Tagged as: Big Questions, Dating, Friends<< Previous question   Next question >>
Question - (25 April 2011) 1 Answers - (Newest, 26 April 2011)
A female United States age 41-50, *irliedrummer writes:

I am having a friends with benefits relationship with a man. Before we started sleeping together, I knew he had been burned in relationships before and didn't believe in commitments.... that he only "hangs out" with girls. I got out of a relationship a few months ago and was totally fine with just "hanging out." I've had a friends with benefits situation before and it was fine. I didn't get attached and was able to keep it casual.

So anyway, when I started sleeping with this individual, I was fine with a friends with benefits situation, but now that it we have been having sex for a while (and hanging out as friends) I have been thinking about having an actual relationship.

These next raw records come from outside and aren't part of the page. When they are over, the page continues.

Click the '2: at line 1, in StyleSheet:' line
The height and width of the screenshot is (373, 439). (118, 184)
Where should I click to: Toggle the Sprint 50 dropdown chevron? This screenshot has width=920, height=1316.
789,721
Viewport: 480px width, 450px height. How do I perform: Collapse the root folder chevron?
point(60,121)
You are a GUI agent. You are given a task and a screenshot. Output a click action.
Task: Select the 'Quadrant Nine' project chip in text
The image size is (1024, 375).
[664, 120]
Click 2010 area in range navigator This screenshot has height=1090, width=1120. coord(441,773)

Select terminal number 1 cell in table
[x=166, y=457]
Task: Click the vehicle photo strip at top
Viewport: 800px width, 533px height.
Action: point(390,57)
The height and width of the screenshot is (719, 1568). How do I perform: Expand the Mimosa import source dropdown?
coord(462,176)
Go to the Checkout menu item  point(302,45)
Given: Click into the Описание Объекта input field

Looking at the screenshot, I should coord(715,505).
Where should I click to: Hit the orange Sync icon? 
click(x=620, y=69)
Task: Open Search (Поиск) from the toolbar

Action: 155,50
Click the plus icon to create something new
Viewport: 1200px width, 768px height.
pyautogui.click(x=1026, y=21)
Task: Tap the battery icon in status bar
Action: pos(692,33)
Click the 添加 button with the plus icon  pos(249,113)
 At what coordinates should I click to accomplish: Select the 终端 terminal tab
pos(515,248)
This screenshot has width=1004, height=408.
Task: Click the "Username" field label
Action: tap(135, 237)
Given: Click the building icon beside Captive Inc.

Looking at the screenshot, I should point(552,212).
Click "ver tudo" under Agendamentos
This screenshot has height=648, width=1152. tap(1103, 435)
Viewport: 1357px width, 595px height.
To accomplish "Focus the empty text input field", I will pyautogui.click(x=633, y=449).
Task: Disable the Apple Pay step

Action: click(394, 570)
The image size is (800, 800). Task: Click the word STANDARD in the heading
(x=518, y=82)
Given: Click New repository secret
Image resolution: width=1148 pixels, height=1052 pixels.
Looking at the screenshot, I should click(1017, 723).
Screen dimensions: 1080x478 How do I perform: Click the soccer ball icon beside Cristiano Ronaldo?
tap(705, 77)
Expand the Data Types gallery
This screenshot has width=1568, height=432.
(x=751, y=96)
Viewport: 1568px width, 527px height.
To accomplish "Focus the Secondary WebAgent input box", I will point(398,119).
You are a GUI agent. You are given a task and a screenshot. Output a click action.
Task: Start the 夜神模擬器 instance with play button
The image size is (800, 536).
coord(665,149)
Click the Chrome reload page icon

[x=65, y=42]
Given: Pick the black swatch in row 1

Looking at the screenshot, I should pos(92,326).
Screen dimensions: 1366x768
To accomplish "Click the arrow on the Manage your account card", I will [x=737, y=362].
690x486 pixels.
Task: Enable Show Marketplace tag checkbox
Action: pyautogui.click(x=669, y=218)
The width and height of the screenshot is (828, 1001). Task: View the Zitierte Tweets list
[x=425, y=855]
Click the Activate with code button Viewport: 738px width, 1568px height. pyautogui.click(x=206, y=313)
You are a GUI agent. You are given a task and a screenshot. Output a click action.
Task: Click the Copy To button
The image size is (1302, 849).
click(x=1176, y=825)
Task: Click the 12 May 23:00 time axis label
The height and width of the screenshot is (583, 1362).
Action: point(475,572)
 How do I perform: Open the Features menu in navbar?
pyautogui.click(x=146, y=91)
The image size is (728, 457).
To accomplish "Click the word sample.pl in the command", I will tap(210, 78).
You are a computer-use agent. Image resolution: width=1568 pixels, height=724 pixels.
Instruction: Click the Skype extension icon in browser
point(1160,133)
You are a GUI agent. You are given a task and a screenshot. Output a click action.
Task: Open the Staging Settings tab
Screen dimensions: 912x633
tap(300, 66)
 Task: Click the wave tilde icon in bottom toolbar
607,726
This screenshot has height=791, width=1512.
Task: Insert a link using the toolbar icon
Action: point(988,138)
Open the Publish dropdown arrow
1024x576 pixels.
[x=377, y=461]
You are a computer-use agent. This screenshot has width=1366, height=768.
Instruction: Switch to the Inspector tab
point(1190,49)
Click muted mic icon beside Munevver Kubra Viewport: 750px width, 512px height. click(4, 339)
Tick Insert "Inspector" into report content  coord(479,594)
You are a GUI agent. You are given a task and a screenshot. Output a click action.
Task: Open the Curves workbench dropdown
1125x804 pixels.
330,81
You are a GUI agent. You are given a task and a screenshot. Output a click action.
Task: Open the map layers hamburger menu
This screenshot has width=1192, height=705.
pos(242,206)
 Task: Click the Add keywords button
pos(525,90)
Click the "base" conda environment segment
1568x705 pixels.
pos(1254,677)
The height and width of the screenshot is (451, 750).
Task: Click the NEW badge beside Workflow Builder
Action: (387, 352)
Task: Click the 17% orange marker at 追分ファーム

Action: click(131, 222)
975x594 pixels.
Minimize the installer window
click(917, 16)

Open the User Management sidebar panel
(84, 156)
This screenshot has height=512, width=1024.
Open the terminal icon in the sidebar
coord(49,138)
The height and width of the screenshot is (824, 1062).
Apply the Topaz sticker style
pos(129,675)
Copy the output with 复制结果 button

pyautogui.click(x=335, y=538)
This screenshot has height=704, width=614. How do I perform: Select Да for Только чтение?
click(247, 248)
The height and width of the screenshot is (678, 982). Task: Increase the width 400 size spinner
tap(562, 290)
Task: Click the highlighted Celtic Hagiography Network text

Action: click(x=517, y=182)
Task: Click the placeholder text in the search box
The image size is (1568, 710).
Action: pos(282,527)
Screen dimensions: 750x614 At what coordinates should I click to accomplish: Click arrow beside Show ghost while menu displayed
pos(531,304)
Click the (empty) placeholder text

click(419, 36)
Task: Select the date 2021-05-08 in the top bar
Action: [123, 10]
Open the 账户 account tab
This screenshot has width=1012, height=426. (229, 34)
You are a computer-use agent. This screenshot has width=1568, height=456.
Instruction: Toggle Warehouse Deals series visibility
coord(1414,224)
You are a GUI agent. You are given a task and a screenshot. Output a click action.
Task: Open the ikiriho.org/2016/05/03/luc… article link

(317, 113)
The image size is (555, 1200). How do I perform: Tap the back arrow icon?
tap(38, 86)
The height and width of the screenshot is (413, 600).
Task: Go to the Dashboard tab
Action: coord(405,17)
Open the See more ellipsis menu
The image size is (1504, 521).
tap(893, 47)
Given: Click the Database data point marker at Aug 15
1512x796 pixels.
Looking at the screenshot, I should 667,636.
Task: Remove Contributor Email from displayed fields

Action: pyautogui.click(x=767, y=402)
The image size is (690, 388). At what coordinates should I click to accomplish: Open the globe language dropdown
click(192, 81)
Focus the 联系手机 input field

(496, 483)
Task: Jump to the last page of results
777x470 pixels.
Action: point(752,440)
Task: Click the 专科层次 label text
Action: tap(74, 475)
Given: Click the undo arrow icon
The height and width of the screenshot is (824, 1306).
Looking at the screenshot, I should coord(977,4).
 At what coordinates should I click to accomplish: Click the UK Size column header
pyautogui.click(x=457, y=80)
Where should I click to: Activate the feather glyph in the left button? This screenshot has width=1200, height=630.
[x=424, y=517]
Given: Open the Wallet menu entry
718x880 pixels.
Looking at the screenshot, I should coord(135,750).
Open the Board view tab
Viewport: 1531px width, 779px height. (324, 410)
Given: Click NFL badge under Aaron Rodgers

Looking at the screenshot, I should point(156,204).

I just don't know if it's something that's even feasible considering how commitment-phobic he is. There are things he says that he never does, like cuddling, which he wants to do with me. And when I try to leave at the end of the night (he doesn't like sleepovers and I am not a staying over type either), he keeps trying to get me to stay longer to just cuddle and be together. He also always tries to pay for food and drinks even though I say I am perfectly willing to split the bill and that we are not on a date so why would he pay. He also brings up a lot about how he used to be a sweet, romantic, commitment-oriented guy, but he's been burnt so badly that it's made him commitment phobic. He also sends me random texts all day long, completely unprompted.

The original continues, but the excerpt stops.